By Reagan Reese
A commissioner from the U.S. Commission on Civil Rights asked the Fairfax County School Board if they were involved in the alleged withholding of merit awards from students within the district, according to a letter obtained by the Daily Caller News Foundation.
At least 17 schools with Fairfax County, Loudoun County and Prince William County failed to notify students, mainly Asian, of the National Merit Scholarship commendation, an honor used for college applications and to obtain scholarships, according to a report by parental rights activist Asra Nomani. In a letter addressed to Fairfax County School Board Chair Rachna Sizemore Heizer, Peter Kirsanow asked if the board had discussed the “racial makeup” of the students receiving the honor and if they knew the district was failing to notify students who earned the award.
“The fact that eight FCPS high schools (so far) have admitted failing to notify students of their awards suggests that this was not an isolated bureaucratic slip-up,” Kirsanow wrote in the letter obtained by the DCNF. “If the schools failed to notify students because the predominance of Asian students would undermine the ‘equity’ narrative promoted by the Board and the Superintendent, the schools have discriminated against those students on the basis of race. The schools would thus have violated Title VI.”
On Jan. 9, Virginia Attorney General Jason Miyares opened an investigation into FCPS after a report showed Thomas Jefferson High School for Science and Technology (TJHSST) was failing to notify students who were mostly Asian that they received the National Merit Award in order to not “hurt” the feelings of students who did not. Republican Virginia Gov. Glenn Youngkin called for legislation that would prohibit educators from withholding any recognition or information that could affect a student’s admission to college.
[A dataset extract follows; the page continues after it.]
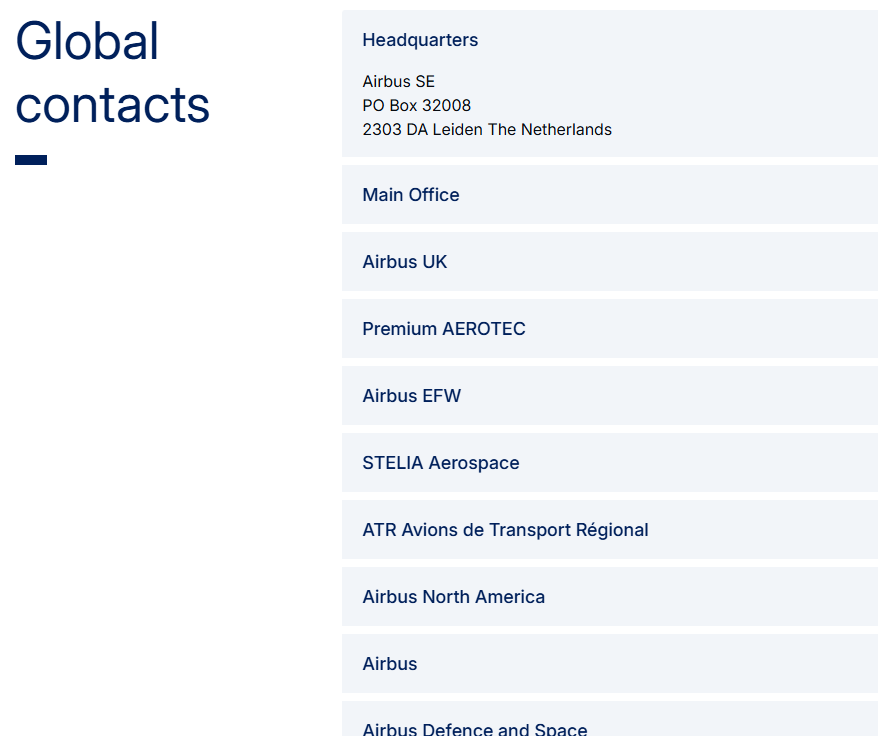
Task: Open the Airbus North America section
Action: (454, 597)
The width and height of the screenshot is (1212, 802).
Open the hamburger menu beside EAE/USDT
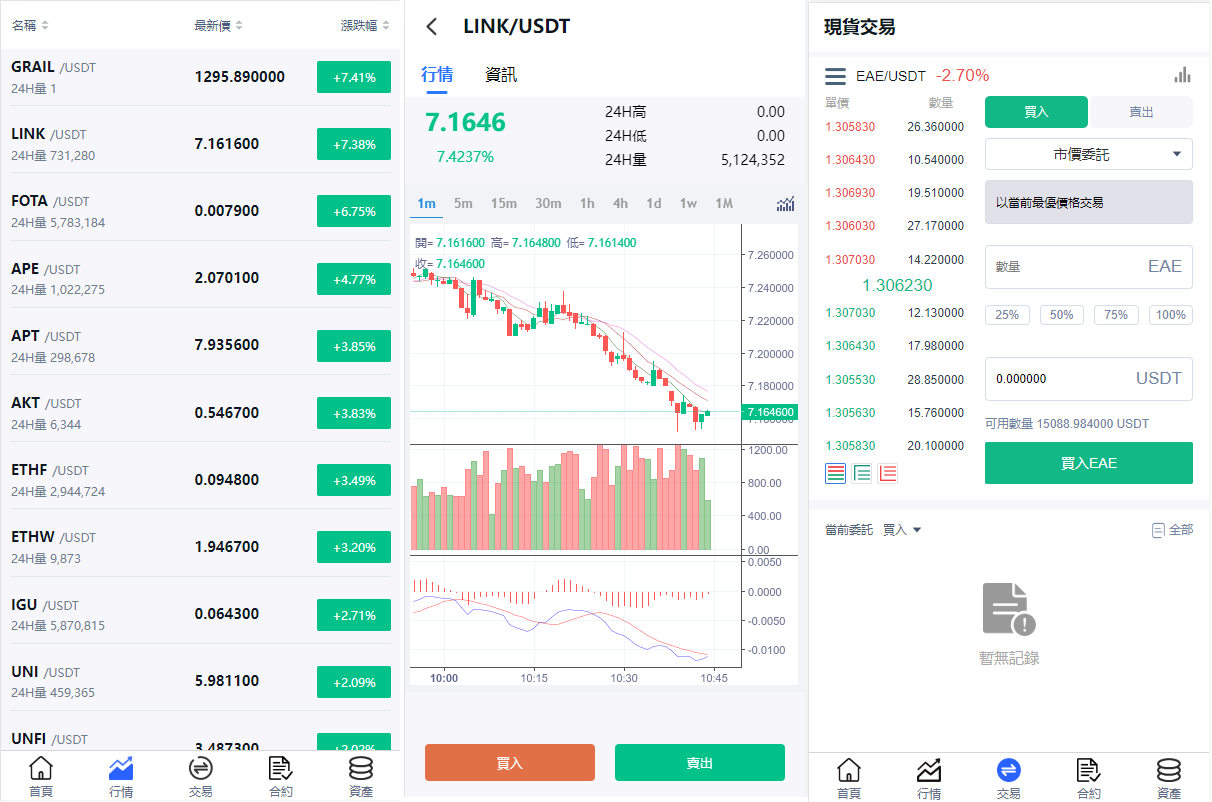[x=835, y=76]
Parents of the district called for the school administration to be fired for withholding the award while TJHSST marked it as “one-time human error in the fall of 2022 only.”
After the report on TJHSST, at least 17 other schools within three northern Virginia districts admitted to withholding the National Merit awards from their students. Of the National Merit award semifinalists that were not notified, about 75% were Asian students.
Kirsanow asked the board if they were aware that neighboring districts were also withholding the awards and asked if principals had been “given any training on achieving equitable outcomes based on race,” the letter stated.
Sizemore Heizer and FCPS did not immediately respond to the DCNF’s request for comment.